Nos Estados Unidos, eles têm um tal de Indian summer, espécie de veranico. De repente, a temperatura sobe e se instala uma série de fenômenos contraditórios. Lembrei-me disso por antítese: por causa da onda de frio que por aí afora despertou um surto de admiração. A ameaça da neve alvoroça o brasileiro, que no fundo não se conforma com o calorão do patropi. Temos a nostalgia da lareira.
Afinal, não veio a neve. Veio o Magri. O Magri e a gripe têm algo em comum. Ambos dissílabos, ele acaba onde a gripe começa. E ainda tem uma homófona e quase homógrafa semelhança com a Magra. Convém esconjurar essa sinistra afinidade. A ideia de batizar a gripe vem de longe. Em 1918, tivemos a espanhola. Como ainda não havia antibióticos, morreu gente à beça. A literatura brasileira está juncada de cadáveres debitados à espanhola.
Dizia o Gilberto Amado que gripe é a versão moderna da peste negra da Idade Média. Por não ser médico, o Gilberto podia especular à vontade. Nada como a liberdade dos ignorantes. Da minha parte, compreendo o horror que ele tinha a gente gripada. Tinha medo do contágio até por telefone. Eu também tenho. Gripado como estou, não ligo para ninguém, até porque estou meio afônico. A sorte é que os telefones andam tão ruins que o contágio por essa via é quase impossível.

- [PROBLEMA 1]:
Liste todas as doenças mencionadas no trecho sobre a gripe.
- [PROBLEMA 2]:
Por favor, reproduza sem alterações a parte do trecho sobre a gripe que começa nas palavras "Dizia o Gilberto" e termina em "é quase impossível.".

- [REGISTROS FORNECIDOS]:
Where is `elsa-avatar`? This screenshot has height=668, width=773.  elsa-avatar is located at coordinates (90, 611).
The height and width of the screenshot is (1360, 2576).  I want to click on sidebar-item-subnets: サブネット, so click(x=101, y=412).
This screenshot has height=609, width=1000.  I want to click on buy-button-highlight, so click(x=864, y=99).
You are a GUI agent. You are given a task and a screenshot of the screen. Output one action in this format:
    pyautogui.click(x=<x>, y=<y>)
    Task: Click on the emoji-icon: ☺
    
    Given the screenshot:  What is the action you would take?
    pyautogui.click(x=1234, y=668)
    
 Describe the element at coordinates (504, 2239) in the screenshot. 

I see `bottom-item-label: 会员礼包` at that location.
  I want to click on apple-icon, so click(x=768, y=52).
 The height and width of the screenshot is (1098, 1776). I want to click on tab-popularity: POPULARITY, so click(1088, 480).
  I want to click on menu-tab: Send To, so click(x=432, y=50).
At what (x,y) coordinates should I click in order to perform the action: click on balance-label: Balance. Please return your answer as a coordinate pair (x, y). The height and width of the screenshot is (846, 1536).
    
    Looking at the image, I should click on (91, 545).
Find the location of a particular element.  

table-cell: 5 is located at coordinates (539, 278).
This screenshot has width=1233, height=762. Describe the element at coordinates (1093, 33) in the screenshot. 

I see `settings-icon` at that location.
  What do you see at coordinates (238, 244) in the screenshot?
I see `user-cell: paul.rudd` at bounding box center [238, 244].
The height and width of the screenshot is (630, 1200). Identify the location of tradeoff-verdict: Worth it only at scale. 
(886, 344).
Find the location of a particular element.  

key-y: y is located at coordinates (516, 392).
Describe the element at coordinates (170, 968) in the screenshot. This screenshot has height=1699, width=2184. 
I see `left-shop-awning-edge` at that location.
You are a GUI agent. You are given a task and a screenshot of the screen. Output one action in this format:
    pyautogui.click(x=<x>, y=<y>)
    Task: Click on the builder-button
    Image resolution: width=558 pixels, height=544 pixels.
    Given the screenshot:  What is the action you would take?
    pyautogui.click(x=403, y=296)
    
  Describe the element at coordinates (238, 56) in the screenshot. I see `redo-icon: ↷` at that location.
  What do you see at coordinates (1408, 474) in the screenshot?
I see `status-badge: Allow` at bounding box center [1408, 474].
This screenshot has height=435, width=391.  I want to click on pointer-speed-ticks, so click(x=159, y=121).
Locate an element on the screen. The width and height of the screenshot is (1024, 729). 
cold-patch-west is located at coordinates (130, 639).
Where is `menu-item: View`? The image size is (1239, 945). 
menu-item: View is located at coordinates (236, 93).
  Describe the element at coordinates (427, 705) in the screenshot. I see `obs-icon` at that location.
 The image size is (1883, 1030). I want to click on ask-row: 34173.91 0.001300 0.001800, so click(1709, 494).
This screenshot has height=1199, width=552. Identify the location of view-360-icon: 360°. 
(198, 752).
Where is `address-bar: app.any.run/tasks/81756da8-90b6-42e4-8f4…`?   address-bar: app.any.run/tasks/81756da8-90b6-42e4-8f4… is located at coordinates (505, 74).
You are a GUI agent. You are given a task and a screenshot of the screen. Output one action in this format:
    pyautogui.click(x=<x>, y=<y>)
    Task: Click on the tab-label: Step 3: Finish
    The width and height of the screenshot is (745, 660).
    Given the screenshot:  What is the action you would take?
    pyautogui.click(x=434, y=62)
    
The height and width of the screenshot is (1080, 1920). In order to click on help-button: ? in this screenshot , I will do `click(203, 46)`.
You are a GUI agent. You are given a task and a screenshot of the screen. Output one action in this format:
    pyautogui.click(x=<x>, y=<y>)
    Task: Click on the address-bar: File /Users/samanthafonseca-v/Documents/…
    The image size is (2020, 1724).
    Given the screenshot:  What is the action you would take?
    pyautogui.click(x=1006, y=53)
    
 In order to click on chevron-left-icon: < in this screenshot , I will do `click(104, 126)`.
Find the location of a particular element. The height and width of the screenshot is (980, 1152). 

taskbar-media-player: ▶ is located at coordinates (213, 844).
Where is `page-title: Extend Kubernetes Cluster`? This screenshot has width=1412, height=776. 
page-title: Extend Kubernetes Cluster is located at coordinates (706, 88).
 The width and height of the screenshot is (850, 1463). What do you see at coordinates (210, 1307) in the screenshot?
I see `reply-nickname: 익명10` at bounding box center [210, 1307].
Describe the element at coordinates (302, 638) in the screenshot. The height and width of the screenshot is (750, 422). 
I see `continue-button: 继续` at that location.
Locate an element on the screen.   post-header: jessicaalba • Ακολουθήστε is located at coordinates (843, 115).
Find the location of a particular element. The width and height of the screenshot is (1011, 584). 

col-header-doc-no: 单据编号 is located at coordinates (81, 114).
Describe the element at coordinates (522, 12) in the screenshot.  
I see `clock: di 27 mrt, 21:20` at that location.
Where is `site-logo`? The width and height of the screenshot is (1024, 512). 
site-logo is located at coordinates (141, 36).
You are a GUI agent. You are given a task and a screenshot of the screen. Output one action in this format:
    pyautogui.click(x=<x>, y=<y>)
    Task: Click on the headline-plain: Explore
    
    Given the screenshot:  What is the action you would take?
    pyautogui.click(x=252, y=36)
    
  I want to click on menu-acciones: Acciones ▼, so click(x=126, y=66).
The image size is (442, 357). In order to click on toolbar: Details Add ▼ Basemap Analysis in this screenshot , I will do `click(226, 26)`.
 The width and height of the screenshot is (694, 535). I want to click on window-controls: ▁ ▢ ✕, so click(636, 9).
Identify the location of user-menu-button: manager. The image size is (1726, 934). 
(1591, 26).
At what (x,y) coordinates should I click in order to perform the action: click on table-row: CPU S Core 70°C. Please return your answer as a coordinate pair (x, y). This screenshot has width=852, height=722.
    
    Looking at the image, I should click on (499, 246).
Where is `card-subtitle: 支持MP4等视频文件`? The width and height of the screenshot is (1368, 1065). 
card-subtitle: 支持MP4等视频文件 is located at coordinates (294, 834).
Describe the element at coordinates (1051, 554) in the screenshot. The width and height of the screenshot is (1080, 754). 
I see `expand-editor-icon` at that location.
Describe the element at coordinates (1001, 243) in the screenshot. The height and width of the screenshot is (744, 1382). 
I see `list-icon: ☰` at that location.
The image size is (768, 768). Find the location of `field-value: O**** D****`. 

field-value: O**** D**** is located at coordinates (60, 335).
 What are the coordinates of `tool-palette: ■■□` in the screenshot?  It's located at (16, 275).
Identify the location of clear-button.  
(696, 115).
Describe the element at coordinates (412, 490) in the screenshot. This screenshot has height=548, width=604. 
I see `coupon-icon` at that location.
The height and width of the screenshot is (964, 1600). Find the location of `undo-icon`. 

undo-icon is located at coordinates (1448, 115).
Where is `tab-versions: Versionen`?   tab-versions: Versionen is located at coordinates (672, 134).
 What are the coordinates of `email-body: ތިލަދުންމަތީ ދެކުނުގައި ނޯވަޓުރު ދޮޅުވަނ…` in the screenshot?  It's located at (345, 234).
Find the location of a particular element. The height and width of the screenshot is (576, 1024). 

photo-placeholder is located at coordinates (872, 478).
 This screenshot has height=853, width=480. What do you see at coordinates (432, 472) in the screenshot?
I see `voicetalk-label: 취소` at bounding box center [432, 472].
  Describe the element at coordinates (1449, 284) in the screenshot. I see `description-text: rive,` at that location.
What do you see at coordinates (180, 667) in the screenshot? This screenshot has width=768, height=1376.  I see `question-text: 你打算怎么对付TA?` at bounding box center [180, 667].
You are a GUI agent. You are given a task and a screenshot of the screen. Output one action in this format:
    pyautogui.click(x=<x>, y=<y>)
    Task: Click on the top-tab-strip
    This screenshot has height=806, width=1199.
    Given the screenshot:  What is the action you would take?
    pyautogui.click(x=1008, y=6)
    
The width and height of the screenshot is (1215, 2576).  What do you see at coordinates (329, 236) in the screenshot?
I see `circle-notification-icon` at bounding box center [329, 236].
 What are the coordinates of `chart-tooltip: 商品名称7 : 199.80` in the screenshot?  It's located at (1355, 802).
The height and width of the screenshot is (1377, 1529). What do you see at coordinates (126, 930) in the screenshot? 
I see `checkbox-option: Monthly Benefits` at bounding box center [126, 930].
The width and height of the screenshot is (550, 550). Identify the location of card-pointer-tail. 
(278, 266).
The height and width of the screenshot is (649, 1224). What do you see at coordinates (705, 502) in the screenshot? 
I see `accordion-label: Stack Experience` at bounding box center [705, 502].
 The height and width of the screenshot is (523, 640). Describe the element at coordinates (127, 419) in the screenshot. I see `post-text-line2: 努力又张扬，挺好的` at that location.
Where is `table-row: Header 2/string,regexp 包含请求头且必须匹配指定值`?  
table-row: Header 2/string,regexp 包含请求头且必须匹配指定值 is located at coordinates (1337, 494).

- [RESPOSTA DO EXERCÍCIO 1]:
gripe; espanhola; peste negra

- [RESPOSTA DO EXERCÍCIO 2]:
Dizia o Gilberto Amado que gripe é a versão moderna da peste negra da Idade Média. Por não ser médico, o Gilberto podia especular à vontade. Nada como a liberdade dos ignorantes. Da minha parte, compreendo o horror que ele tinha a gente gripada. Tinha medo do contágio até por telefone. Eu também tenho. Gripado como estou, não ligo para ninguém, até porque estou meio afônico. A sorte é que os telefones andam tão ruins que o contágio por essa via é quase impossível.